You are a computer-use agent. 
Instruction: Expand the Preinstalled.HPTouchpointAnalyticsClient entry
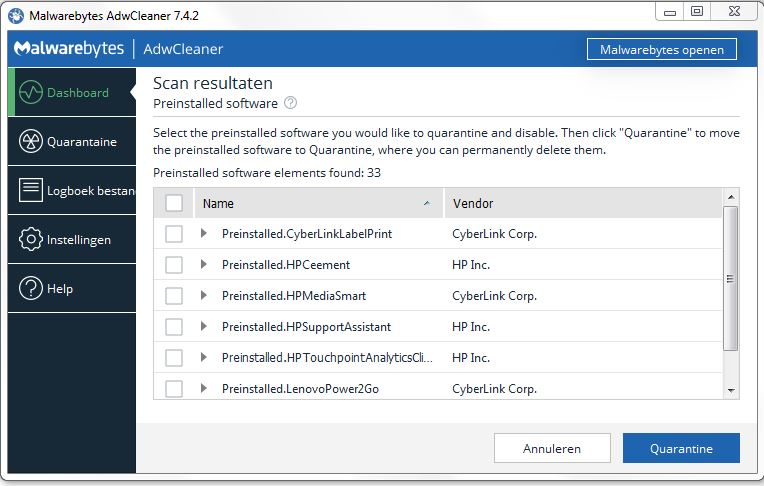204,358
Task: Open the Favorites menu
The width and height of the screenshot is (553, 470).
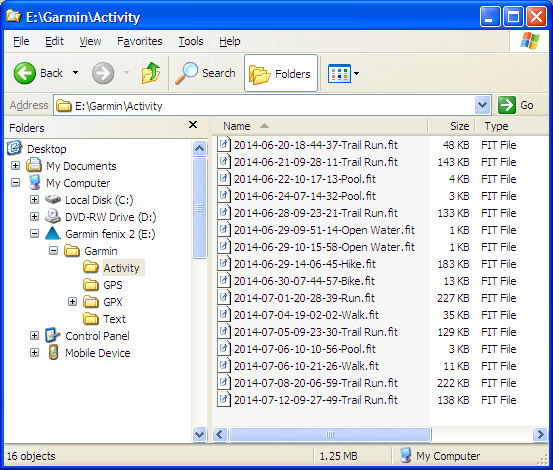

▸ The task:
In the answer, the lines from the one containing "Instruction: Expand the" to the end of the records above must be written out exactly, both ends included; the pictures must not appear.

▸ Response to the exercise:
Instruction: Expand the Preinstalled.HPTouchpointAnalyticsClient entry
204,358
Task: Open the Favorites menu
The width and height of the screenshot is (553, 470).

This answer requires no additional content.